# [EXERCISE DETAILS]
Copy every line that holds the string "With" from the data below.

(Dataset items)
- Opening Delimiter -

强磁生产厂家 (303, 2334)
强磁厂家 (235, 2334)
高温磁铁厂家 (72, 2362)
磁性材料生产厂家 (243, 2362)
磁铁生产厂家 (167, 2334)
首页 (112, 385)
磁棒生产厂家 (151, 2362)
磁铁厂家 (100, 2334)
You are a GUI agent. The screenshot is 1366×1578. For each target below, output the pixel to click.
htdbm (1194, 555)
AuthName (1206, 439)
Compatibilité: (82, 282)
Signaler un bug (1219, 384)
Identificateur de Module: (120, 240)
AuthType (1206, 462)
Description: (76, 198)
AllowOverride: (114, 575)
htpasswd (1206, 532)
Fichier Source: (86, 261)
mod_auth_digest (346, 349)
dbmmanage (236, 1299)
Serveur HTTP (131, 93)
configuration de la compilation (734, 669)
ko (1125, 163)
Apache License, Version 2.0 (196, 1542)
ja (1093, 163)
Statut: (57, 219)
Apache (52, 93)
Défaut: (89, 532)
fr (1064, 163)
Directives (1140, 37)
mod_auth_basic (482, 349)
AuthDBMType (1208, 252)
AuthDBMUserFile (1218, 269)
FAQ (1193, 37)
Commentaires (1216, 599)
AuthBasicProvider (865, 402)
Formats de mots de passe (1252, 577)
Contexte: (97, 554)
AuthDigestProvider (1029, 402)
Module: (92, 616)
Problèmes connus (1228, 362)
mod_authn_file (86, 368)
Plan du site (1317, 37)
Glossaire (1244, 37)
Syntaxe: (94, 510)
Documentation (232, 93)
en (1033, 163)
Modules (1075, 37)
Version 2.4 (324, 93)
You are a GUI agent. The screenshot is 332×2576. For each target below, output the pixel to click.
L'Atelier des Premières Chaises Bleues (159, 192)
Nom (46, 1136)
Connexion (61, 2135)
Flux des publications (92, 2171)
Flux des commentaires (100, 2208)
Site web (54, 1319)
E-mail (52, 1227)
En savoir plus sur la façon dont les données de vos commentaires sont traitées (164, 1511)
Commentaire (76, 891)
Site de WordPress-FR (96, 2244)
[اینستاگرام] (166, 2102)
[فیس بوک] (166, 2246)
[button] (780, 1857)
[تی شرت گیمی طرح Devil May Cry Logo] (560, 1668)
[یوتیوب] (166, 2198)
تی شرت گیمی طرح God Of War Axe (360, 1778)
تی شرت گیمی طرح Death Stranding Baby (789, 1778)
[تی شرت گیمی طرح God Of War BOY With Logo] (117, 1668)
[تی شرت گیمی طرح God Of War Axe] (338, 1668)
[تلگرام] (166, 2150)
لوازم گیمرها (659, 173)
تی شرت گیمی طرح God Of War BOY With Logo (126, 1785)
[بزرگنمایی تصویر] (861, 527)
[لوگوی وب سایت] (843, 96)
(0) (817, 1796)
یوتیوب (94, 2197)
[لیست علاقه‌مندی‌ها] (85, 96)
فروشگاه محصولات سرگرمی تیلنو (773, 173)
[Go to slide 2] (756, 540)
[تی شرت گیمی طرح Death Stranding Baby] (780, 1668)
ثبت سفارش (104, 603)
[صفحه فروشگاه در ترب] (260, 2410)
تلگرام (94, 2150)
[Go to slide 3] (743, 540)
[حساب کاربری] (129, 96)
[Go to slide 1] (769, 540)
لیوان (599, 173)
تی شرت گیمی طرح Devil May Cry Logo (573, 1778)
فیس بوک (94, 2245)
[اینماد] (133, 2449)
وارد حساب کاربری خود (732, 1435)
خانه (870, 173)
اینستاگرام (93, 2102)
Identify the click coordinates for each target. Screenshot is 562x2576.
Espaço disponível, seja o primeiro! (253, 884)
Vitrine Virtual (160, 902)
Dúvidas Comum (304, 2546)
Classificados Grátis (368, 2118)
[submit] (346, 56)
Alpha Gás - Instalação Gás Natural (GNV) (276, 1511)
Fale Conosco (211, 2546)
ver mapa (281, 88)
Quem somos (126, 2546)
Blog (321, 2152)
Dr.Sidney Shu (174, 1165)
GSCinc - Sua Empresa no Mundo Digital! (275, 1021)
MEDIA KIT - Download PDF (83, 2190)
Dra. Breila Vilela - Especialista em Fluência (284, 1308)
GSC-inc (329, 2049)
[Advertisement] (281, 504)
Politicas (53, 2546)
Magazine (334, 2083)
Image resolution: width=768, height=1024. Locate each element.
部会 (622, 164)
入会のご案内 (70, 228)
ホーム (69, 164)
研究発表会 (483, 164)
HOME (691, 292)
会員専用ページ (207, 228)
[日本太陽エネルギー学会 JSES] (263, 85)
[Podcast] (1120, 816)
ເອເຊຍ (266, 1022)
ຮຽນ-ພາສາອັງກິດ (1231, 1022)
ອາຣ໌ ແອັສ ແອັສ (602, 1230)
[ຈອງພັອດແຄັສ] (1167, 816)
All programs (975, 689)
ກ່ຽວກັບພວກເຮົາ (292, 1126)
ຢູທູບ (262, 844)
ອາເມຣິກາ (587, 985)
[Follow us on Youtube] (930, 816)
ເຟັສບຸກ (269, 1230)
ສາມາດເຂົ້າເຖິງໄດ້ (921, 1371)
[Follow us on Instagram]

- Closing Delimiter -

# [EXERCISE OUTPUT]
[تی شرت گیمی طرح God Of War BOY With Logo] (117, 1668)
تی شرت گیمی طرح God Of War BOY With Logo (126, 1785)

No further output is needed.